Thanks everyone for the thoughtful comments and input on my last post. Even though this entire series has come about through exploring my own family history, this particular print is the most personal and feels scary to blog about.
But I'll press on...
It's impossible to make any accurate comparisons between today's self-identified "gays" and the apparently homosexual people that history has recorded over the millenia, simply because the notion of "gay" or "homosexual" as we know it now didn't really exist. Yet we know that from Egypt to the Roman Empire to native America, men have loved men and women loved women as far back as historians can document. I think this fact makes it clear that, far from being "unnatural," homosexuality is a naturally-occurring human trait. Whether or not it's desirable is another matter and that is culturally defined. Many cultures, but not all, have defined homosexuality as undesirable.
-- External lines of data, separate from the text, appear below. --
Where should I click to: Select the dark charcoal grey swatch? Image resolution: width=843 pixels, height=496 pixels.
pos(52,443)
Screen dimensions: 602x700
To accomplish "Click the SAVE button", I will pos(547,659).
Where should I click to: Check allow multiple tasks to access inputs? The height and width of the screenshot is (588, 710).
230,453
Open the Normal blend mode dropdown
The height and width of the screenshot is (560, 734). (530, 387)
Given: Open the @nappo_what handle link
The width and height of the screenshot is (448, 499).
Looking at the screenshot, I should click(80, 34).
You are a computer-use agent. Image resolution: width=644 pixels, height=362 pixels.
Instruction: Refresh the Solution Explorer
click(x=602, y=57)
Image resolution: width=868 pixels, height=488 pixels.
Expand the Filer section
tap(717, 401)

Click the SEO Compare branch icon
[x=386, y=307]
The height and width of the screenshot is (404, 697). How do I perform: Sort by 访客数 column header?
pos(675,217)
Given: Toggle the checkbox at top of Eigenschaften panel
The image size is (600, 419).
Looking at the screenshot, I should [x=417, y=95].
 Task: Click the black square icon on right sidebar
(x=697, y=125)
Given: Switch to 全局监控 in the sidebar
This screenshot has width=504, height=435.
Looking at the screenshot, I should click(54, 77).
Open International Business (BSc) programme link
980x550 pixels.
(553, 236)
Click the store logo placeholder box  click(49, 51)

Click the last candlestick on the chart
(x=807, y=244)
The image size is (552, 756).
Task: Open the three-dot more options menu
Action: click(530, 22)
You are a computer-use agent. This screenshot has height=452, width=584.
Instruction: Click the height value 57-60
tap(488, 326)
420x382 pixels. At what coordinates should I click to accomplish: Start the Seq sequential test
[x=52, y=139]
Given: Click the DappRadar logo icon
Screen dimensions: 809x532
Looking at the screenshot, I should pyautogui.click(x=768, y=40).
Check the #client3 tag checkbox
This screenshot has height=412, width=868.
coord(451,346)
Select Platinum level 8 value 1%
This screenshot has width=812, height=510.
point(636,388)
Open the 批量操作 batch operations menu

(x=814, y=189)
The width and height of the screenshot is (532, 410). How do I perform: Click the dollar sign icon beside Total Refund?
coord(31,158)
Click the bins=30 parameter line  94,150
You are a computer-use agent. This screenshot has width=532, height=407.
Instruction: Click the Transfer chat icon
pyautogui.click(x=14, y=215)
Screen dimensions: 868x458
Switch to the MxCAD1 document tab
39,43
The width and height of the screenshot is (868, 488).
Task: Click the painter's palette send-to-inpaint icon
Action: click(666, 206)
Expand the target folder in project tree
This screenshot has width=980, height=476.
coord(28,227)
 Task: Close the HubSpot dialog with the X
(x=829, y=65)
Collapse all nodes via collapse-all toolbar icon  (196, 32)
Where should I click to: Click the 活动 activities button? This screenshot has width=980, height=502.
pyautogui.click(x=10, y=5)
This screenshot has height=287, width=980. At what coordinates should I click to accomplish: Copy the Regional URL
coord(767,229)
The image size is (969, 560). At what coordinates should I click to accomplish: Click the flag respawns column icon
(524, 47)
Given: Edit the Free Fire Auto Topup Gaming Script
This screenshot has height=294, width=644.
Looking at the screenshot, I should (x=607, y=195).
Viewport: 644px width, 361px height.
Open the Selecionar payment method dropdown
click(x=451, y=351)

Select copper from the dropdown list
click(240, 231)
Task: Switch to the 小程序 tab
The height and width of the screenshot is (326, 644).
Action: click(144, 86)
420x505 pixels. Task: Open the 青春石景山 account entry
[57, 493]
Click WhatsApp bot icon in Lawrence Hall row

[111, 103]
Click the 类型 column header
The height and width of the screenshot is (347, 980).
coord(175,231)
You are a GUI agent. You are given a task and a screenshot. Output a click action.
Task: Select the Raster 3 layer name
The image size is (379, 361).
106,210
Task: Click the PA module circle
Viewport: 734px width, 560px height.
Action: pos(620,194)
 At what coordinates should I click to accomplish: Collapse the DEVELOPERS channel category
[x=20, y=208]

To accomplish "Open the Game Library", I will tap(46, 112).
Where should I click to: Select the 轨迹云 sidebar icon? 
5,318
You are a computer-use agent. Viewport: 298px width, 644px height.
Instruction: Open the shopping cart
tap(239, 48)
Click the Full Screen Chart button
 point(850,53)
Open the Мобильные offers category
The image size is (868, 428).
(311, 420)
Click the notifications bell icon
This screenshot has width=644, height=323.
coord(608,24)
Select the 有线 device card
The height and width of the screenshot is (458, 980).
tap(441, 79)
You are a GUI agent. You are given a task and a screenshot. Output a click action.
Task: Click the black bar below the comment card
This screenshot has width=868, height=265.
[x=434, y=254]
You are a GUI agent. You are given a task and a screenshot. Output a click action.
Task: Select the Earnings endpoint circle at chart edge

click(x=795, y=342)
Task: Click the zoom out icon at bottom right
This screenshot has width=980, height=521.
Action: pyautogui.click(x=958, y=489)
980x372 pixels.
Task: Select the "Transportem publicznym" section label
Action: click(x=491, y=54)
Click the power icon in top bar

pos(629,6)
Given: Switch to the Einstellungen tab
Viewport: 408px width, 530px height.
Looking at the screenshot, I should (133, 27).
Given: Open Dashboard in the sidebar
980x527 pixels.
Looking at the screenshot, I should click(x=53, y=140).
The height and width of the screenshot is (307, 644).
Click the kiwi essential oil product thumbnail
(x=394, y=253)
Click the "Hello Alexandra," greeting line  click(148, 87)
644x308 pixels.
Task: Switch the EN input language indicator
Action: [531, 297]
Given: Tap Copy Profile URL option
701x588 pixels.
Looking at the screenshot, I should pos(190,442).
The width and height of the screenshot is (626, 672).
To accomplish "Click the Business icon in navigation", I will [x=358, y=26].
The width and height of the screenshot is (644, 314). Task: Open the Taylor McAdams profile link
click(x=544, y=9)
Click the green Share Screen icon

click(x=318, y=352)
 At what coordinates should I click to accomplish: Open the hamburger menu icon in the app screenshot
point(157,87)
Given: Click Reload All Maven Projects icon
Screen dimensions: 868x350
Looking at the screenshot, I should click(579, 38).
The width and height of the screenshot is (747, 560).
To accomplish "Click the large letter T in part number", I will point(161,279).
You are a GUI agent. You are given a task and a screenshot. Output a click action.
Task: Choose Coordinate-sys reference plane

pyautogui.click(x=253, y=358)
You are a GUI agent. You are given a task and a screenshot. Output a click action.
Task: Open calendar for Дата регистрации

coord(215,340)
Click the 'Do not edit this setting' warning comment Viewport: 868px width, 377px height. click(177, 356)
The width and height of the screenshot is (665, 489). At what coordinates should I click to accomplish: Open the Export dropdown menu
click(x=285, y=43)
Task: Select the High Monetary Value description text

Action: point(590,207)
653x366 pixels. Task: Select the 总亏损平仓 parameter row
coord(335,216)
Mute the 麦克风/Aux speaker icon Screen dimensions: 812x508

In 1636 when John Alexander and Thomas Roberts appeared before the Puritan New England court, homosexual acts were called sodomy and were punishable by death. It's interesting to note, however, that the court record does not use the word sodomy in regard to these two. In their book "The Times of Their Lives," James and Patrica Deetz note that the governing officials of Plymouth rarely implemented the death penalty, which the authors attribute to their fear of overstepping their authority with England given that they had no charter.
John Alexander's punishment -- being whipped, branded with a hot iron and banished -- was severe enough. Branding was a fairly common punishment used for thieves (branded with a "T"), killers ("M" for manslaughter), and rogues ("R" for, well... rogue). I've sketched out a branding iron with an "S" for "Sodomite."
Thomas Roberts received the lighter sentence of being whipped and returned to his "master." This indicates that Roberts was an indentured servant, under contract to an employer for a fixed period of time in exchange for transportation, food, lodging etc. Since Roberts "belonged" to someone, the court was probably unwilling to interfere with his master's property rights.
Sodomy was illegal in most U.S. states until the 1960s when some states began to decriminalize it. Yet it was only 7 years ago that a Supreme Court ruling called Lawrence v. Texas struck down sodomy laws nationwide, ruling that private sexual conduct is protected by the liberty rights implicit in the due process clause of the United States Constitution.
The 2003 Lawrence v. Texas decision is what prompted Lynn and me to get engaged 12 years into our relationship. She got me a ring with a tiny diamond. We wanted to declare our intention to be married.
I didn't think it would happen in our lifetime.